Local measurements and the entanglement transition in quantum spin chains
Sven Bachmann, Mahsa Rahnama, Gabrielle Tournaire
TL;DR
The paper analyzes how local measurements on symmetry-protected topological states in infinite 1D spin chains induce an entanglement transition from short-range to long-range order. By formulating SRE via split automorphisms and exploiting on-site Abelian G×H symmetries, it proves that post-measurement states cannot remain uniformly short-range entangled, as string-order parameters embedded in the pre-measurement SPT state generate long-range correlations after projection. When the entangler is a quantum cellular automaton, blocking measurements yields an infinite-volume post-measurement state that is long-range entangled, and, under mild commutation conditions, the long-range order emerges even without blocking.

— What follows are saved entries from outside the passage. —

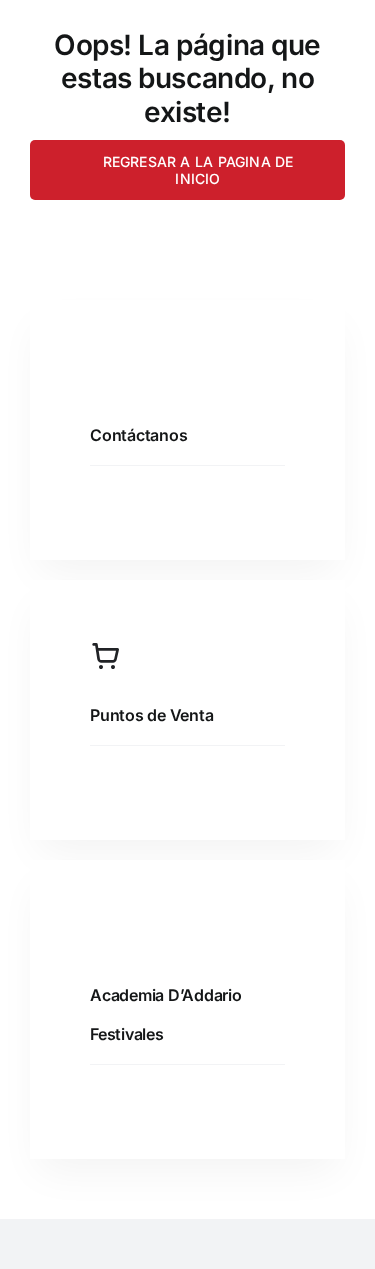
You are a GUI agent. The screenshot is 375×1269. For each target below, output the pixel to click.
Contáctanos (138, 435)
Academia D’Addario (166, 995)
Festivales (127, 1034)
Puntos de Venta (151, 715)
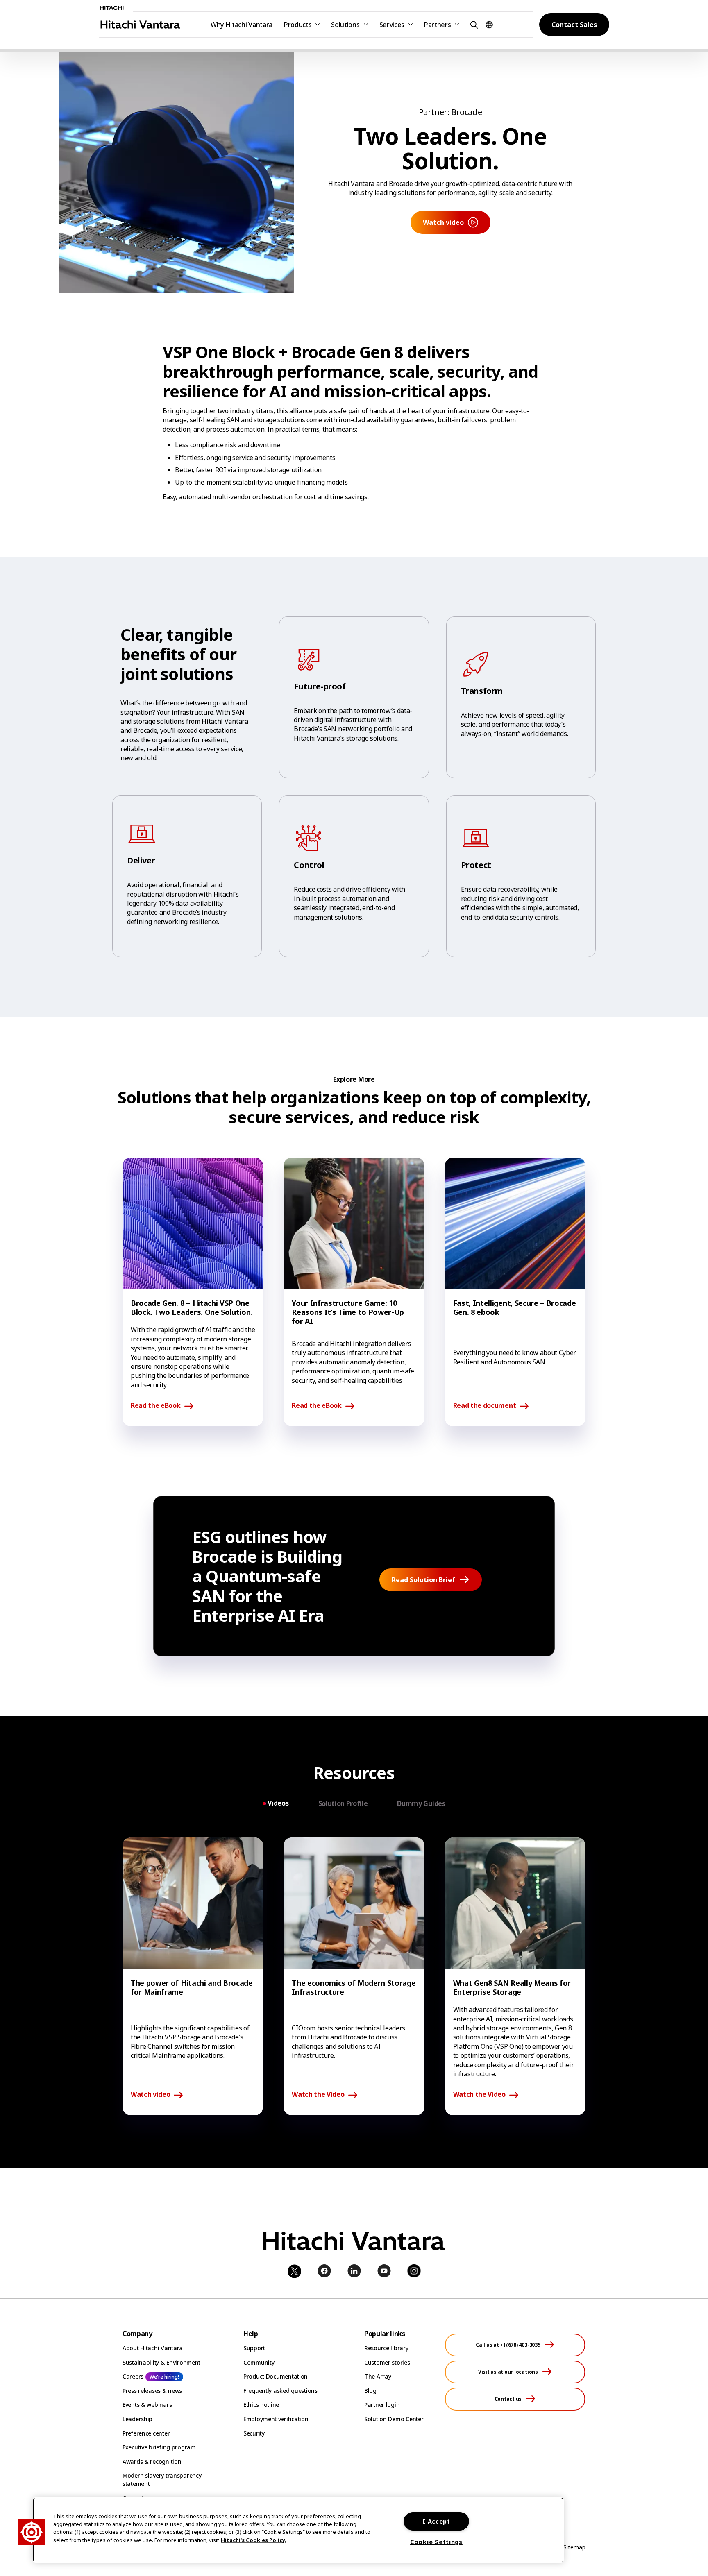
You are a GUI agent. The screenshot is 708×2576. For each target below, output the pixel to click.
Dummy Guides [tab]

The work connects SPT cohomology, projective symmetry representations in the GNS framework, and quasi-local automorphisms to illuminate how measurements reshape entanglement structure, offering a rigorous route to entanglement transitions in 1D quantum systems.
Abstract
We consider the transition between short-range entangled (SRE) and long-range ordered (and therefore long-range entangled) states of infinite quantum spin chains, which is induced by local measurements. Specifically, we assume that the initial state is in a non-trivial symmetry-protected topological phase with local symmetry group $\mathcal{G} = G \times H$, where $G$ is an Abelian subgroup. We show that the on-site measurements of the local $G$-charge on intervals of increasing lengths transform the initial SRE state into a family of states with increasingly long-range correlations. In particular, the post-measurement states cannot be uniformly short-range entangled. In the case where the initial state is obtained from a product state using a quantum cellular automaton, we construct the infinite-volume post-measurement state and exhibit almost local observables that are maximally correlated.